(Material for this exercise):
=======
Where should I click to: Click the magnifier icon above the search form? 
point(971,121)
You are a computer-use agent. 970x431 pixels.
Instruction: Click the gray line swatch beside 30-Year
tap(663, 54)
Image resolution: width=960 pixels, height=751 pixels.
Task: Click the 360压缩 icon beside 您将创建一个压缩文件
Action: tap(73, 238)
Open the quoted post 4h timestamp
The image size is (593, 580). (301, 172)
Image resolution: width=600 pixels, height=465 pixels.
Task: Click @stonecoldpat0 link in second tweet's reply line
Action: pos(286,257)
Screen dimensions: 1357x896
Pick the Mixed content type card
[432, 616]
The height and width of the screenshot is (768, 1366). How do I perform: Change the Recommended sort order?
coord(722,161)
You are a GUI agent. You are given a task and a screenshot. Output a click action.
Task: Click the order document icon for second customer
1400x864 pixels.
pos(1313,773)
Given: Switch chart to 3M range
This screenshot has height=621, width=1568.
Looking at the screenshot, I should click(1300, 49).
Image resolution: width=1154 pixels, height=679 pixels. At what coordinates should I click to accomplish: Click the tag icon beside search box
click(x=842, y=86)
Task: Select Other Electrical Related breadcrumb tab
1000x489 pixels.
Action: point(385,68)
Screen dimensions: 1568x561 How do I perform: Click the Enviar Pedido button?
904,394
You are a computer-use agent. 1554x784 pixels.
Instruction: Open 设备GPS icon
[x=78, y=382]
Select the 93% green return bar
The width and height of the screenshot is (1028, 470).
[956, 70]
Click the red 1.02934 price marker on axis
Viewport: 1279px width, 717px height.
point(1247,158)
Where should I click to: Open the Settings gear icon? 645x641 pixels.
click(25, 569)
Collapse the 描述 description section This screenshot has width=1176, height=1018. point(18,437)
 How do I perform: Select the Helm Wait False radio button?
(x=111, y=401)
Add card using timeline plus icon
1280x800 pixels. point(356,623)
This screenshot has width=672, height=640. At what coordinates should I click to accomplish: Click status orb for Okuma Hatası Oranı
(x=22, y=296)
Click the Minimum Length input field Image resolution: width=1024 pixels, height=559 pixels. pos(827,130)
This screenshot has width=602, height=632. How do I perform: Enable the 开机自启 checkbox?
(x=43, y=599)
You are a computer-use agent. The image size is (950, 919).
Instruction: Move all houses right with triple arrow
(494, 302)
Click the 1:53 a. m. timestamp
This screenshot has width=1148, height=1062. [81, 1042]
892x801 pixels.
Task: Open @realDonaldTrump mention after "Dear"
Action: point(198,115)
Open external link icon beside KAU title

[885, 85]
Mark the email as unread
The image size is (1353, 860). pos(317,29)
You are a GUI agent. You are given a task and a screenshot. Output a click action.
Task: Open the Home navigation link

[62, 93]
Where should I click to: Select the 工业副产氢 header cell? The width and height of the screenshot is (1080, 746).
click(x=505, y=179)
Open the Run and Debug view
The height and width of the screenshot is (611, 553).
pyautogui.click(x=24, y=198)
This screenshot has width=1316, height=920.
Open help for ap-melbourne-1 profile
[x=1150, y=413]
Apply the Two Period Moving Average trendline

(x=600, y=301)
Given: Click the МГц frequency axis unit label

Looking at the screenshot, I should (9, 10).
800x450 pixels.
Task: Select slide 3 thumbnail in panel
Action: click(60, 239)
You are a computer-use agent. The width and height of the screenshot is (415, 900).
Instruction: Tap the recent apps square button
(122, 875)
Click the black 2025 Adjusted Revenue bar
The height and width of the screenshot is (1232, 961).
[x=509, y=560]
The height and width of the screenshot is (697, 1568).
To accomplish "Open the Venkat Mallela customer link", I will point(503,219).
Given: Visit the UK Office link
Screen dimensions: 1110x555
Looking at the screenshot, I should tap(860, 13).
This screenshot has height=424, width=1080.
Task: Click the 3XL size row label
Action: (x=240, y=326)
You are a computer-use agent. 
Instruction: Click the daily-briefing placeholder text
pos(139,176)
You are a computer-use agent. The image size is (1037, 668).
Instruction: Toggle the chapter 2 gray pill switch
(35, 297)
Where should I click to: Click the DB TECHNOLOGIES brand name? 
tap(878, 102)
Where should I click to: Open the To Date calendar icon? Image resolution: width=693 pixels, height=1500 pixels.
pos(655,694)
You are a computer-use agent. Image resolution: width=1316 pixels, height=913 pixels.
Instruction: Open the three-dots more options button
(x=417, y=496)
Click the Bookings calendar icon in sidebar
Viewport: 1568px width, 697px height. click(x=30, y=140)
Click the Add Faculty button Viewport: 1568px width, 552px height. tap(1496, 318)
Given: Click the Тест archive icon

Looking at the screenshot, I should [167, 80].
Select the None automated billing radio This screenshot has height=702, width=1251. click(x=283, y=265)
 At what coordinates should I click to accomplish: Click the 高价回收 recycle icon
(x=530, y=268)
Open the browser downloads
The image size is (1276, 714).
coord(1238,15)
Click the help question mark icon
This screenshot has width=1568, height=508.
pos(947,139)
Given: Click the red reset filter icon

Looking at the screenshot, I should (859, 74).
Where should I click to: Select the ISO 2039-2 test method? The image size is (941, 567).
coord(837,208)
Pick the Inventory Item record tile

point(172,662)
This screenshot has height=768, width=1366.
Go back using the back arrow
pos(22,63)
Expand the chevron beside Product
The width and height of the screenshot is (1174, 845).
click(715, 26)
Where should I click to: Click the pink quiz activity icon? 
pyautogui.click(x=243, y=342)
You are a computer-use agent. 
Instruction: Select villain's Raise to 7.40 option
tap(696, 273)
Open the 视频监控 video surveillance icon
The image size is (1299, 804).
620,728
=======
(Exercise): The records above should all be quoted exactly, please.

(Exercise solution):
Where should I click to: Click the magnifier icon above the search form? 
point(971,121)
You are a computer-use agent. 970x431 pixels.
Instruction: Click the gray line swatch beside 30-Year
tap(663, 54)
Image resolution: width=960 pixels, height=751 pixels.
Task: Click the 360压缩 icon beside 您将创建一个压缩文件
Action: tap(73, 238)
Open the quoted post 4h timestamp
The image size is (593, 580). (301, 172)
Image resolution: width=600 pixels, height=465 pixels.
Task: Click @stonecoldpat0 link in second tweet's reply line
Action: pos(286,257)
Screen dimensions: 1357x896
Pick the Mixed content type card
[432, 616]
The height and width of the screenshot is (768, 1366). How do I perform: Change the Recommended sort order?
coord(722,161)
You are a GUI agent. You are given a task and a screenshot. Output a click action.
Task: Click the order document icon for second customer
1400x864 pixels.
pos(1313,773)
Given: Switch chart to 3M range
This screenshot has height=621, width=1568.
Looking at the screenshot, I should click(1300, 49).
Image resolution: width=1154 pixels, height=679 pixels. At what coordinates should I click to accomplish: Click the tag icon beside search box
click(x=842, y=86)
Task: Select Other Electrical Related breadcrumb tab
1000x489 pixels.
Action: point(385,68)
Screen dimensions: 1568x561 How do I perform: Click the Enviar Pedido button?
904,394
You are a computer-use agent. 1554x784 pixels.
Instruction: Open 设备GPS icon
[x=78, y=382]
Select the 93% green return bar
The width and height of the screenshot is (1028, 470).
[956, 70]
Click the red 1.02934 price marker on axis
Viewport: 1279px width, 717px height.
point(1247,158)
Where should I click to: Open the Settings gear icon? 645x641 pixels.
click(25, 569)
Collapse the 描述 description section This screenshot has width=1176, height=1018. point(18,437)
 How do I perform: Select the Helm Wait False radio button?
(x=111, y=401)
Add card using timeline plus icon
1280x800 pixels. point(356,623)
This screenshot has width=672, height=640. At what coordinates should I click to accomplish: Click status orb for Okuma Hatası Oranı
(x=22, y=296)
Click the Minimum Length input field Image resolution: width=1024 pixels, height=559 pixels. pos(827,130)
This screenshot has width=602, height=632. How do I perform: Enable the 开机自启 checkbox?
(x=43, y=599)
You are a computer-use agent. The image size is (950, 919).
Instruction: Move all houses right with triple arrow
(494, 302)
Click the 1:53 a. m. timestamp
This screenshot has width=1148, height=1062. [81, 1042]
892x801 pixels.
Task: Open @realDonaldTrump mention after "Dear"
Action: point(198,115)
Open external link icon beside KAU title

[885, 85]
Mark the email as unread
The image size is (1353, 860). pos(317,29)
You are a GUI agent. You are given a task and a screenshot. Output a click action.
Task: Open the Home navigation link

[62, 93]
Where should I click to: Select the 工业副产氢 header cell? The width and height of the screenshot is (1080, 746).
click(x=505, y=179)
Open the Run and Debug view
The height and width of the screenshot is (611, 553).
pyautogui.click(x=24, y=198)
This screenshot has width=1316, height=920.
Open help for ap-melbourne-1 profile
[x=1150, y=413]
Apply the Two Period Moving Average trendline

(x=600, y=301)
Given: Click the МГц frequency axis unit label

Looking at the screenshot, I should (9, 10).
800x450 pixels.
Task: Select slide 3 thumbnail in panel
Action: click(60, 239)
You are a computer-use agent. The width and height of the screenshot is (415, 900).
Instruction: Tap the recent apps square button
(122, 875)
Click the black 2025 Adjusted Revenue bar
The height and width of the screenshot is (1232, 961).
[x=509, y=560]
The height and width of the screenshot is (697, 1568).
To accomplish "Open the Venkat Mallela customer link", I will point(503,219).
Given: Visit the UK Office link
Screen dimensions: 1110x555
Looking at the screenshot, I should tap(860, 13).
This screenshot has height=424, width=1080.
Task: Click the 3XL size row label
Action: (x=240, y=326)
You are a computer-use agent. 
Instruction: Click the daily-briefing placeholder text
pos(139,176)
You are a computer-use agent. The image size is (1037, 668).
Instruction: Toggle the chapter 2 gray pill switch
(35, 297)
Where should I click to: Click the DB TECHNOLOGIES brand name? 
tap(878, 102)
Where should I click to: Open the To Date calendar icon? Image resolution: width=693 pixels, height=1500 pixels.
pos(655,694)
You are a computer-use agent. Image resolution: width=1316 pixels, height=913 pixels.
Instruction: Open the three-dots more options button
(x=417, y=496)
Click the Bookings calendar icon in sidebar
Viewport: 1568px width, 697px height. click(x=30, y=140)
Click the Add Faculty button Viewport: 1568px width, 552px height. tap(1496, 318)
Given: Click the Тест archive icon

Looking at the screenshot, I should [167, 80].
Select the None automated billing radio This screenshot has height=702, width=1251. click(x=283, y=265)
 At what coordinates should I click to accomplish: Click the 高价回收 recycle icon
(x=530, y=268)
Open the browser downloads
The image size is (1276, 714).
coord(1238,15)
Click the help question mark icon
This screenshot has width=1568, height=508.
pos(947,139)
Given: Click the red reset filter icon

Looking at the screenshot, I should (859, 74).
Where should I click to: Select the ISO 2039-2 test method? The image size is (941, 567).
coord(837,208)
Pick the Inventory Item record tile

point(172,662)
This screenshot has height=768, width=1366.
Go back using the back arrow
pos(22,63)
Expand the chevron beside Product
The width and height of the screenshot is (1174, 845).
click(715, 26)
Where should I click to: Click the pink quiz activity icon? 
pyautogui.click(x=243, y=342)
You are a computer-use agent. 
Instruction: Select villain's Raise to 7.40 option
tap(696, 273)
Open the 视频监控 video surveillance icon
The image size is (1299, 804).
620,728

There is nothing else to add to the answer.